The Coalition for the Homeless and the Legal Aid Society told the I-Team that they have been warning the city of increasing concerns from their customers for the past two weeks.

“They were waiting in an area that smelled like urine,” Campbell said. “Women are left out and we are deeply concerned that people are not getting the beds they deserve. These violations are as serious as possible in terms of the right to protection.”

The Legal Aid Society points out that the city’s conversion of Brooklyn’s women’s reception office to a migrant shelter has put a strain on the women’s system, which now has only one reception center.

“It appears that the Franklin admissions office is understaffed to handle the increased volume,” said Legal Assistance Attorney Josh Goldfein.

The city’s welfare office did not provide direct answers to I-Team’s questions about whether the conversion of this women’s reception office into a migrant shelter contributed to delays.

Indeed, in response to a number of specific questions, DSS has neither acknowledged nor admitted to delays in providing shelter for women – saying in a statement that “any reports of challenges or problems will be taken seriously, investigated and addressed”.
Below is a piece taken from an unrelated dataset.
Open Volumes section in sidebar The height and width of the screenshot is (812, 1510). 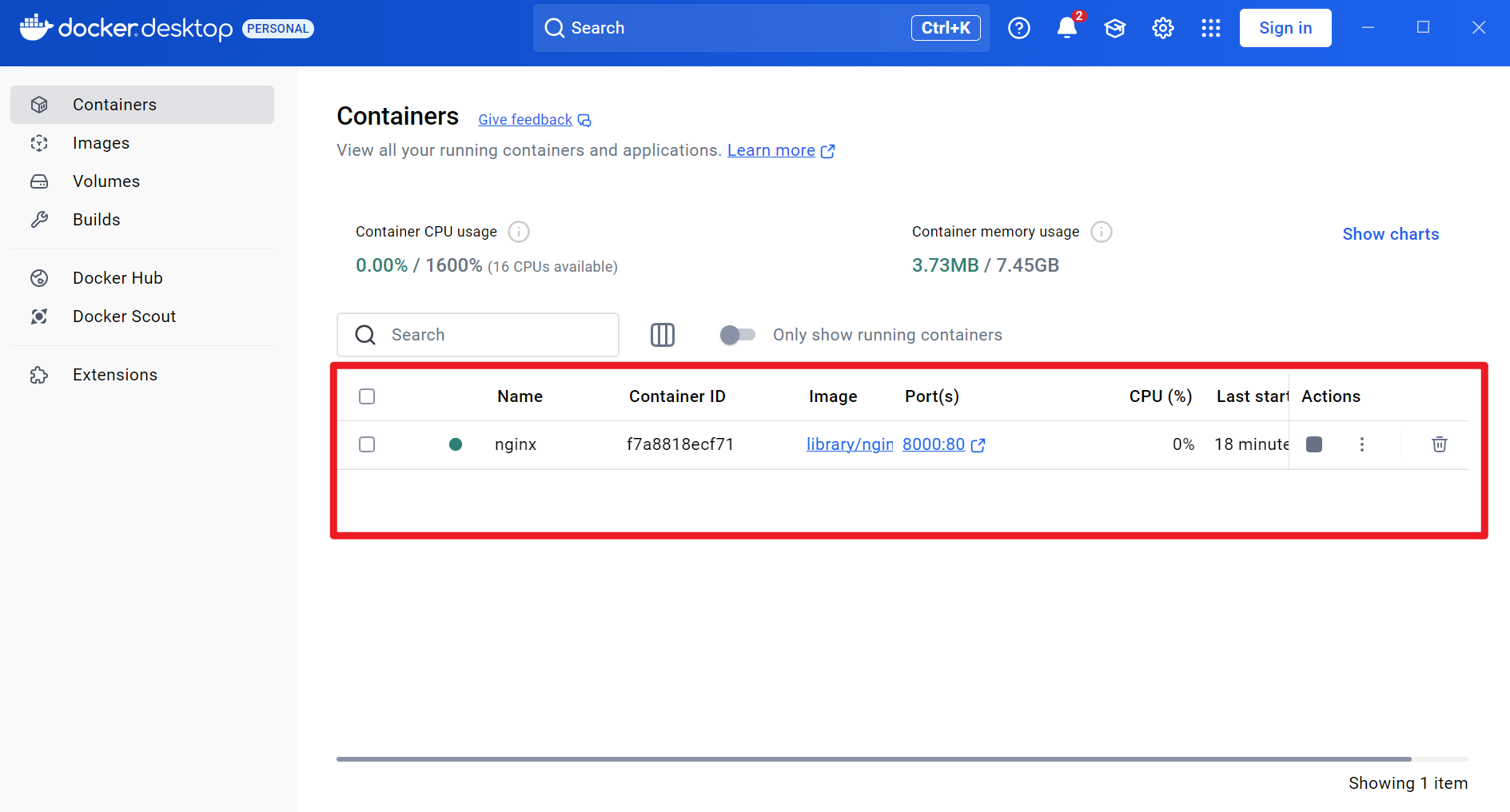point(106,181)
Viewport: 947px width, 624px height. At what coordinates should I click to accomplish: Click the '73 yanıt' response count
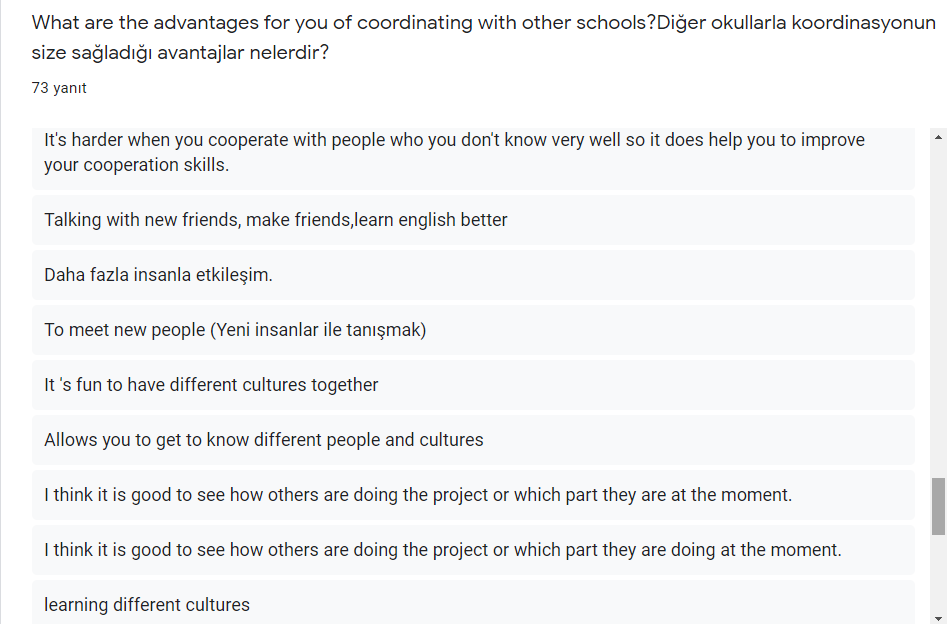[x=59, y=88]
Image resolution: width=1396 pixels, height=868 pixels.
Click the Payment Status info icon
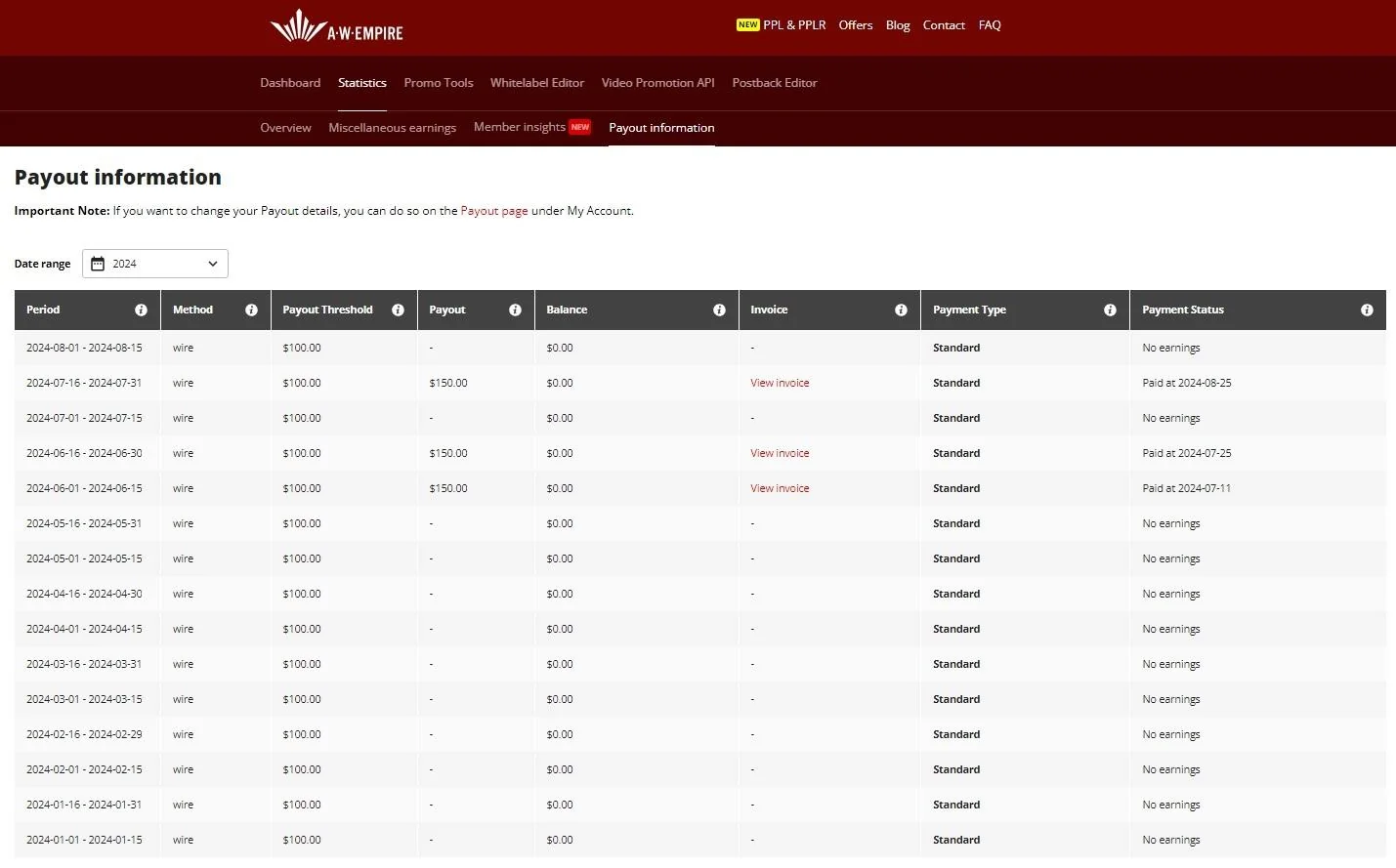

But the Coalition for the Homeless, which has the power to monitor conditions at the shelters under longstanding court orders, says they have been reporting the Adams government to “troubling” violations at the Franklin Intake Center since Jan. 9. After receiving no response, Campbell says they made an appointment to visit the Franklin Shelter on Tuesday, and their visit confirmed what their clients were telling them.

In a Thursday email to DSS, received by the I-Team on Friday, the coalition said its clients were denied access to beds on at least six occasions — in some cases affecting about 30 women.

The subject of the email read “Serious Outages at Franklin” and called on the city to share its “plans to immediately address the unacceptable situation at Franklin that is endangering the health and well-being of our customers.”

Despite those previous Coalition for the Homeless flags, DSS spokesman Nicholas Jacobelli told the I-Team on Friday he was not aware of any delay and would review it again.

DSS said in a statement that “there are ample vacancies within the protection system for single adult women” and that Franklin employees “work diligently to meet the needs of all clients.”

It’s unclear how long Kathia would have had to wait for a bed if she hadn’t decided to leave the city’s admissions office.

But she tearfully said she still “feels stuck in the system and it’s very overwhelming.” Wiscovitch hopes to find a bed in a private domestic violence shelter.

The city, which has had to open more than 70 shelters for migrants since the summer of 2022, insists beds for women are available in its system.